__PROBLEM DESCRIPTION__
The expected output is the line bearing "Instruction: Click the 2:40 time axis label" followed by all remaining lines of the records, each restated word for word.

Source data
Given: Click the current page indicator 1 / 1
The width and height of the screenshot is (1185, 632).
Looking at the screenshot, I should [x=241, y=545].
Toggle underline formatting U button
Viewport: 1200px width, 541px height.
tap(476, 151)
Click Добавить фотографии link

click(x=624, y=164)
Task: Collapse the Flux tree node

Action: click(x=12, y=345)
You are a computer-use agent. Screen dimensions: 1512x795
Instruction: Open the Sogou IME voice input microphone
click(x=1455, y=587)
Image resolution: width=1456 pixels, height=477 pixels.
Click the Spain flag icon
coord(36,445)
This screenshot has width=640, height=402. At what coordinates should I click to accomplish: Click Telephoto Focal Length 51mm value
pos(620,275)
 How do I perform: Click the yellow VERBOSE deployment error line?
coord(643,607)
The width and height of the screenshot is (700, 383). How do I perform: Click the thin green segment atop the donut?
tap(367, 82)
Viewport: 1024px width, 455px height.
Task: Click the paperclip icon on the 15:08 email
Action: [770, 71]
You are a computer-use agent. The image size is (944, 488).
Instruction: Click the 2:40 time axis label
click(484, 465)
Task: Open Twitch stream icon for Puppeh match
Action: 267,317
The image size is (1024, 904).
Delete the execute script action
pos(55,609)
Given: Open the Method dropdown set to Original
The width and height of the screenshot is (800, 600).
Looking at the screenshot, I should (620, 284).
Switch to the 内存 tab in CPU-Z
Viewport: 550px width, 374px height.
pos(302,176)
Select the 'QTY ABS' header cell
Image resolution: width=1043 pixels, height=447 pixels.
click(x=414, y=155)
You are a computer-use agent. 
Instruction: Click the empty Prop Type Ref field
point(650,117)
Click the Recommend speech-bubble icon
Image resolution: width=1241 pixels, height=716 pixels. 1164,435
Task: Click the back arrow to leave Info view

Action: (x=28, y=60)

__REPLY TO THE TASK__
Instruction: Click the 2:40 time axis label
click(484, 465)
Task: Open Twitch stream icon for Puppeh match
Action: 267,317
The image size is (1024, 904).
Delete the execute script action
pos(55,609)
Given: Open the Method dropdown set to Original
The width and height of the screenshot is (800, 600).
Looking at the screenshot, I should (620, 284).
Switch to the 内存 tab in CPU-Z
Viewport: 550px width, 374px height.
pos(302,176)
Select the 'QTY ABS' header cell
Image resolution: width=1043 pixels, height=447 pixels.
click(x=414, y=155)
You are a computer-use agent. 
Instruction: Click the empty Prop Type Ref field
point(650,117)
Click the Recommend speech-bubble icon
Image resolution: width=1241 pixels, height=716 pixels. 1164,435
Task: Click the back arrow to leave Info view

Action: (x=28, y=60)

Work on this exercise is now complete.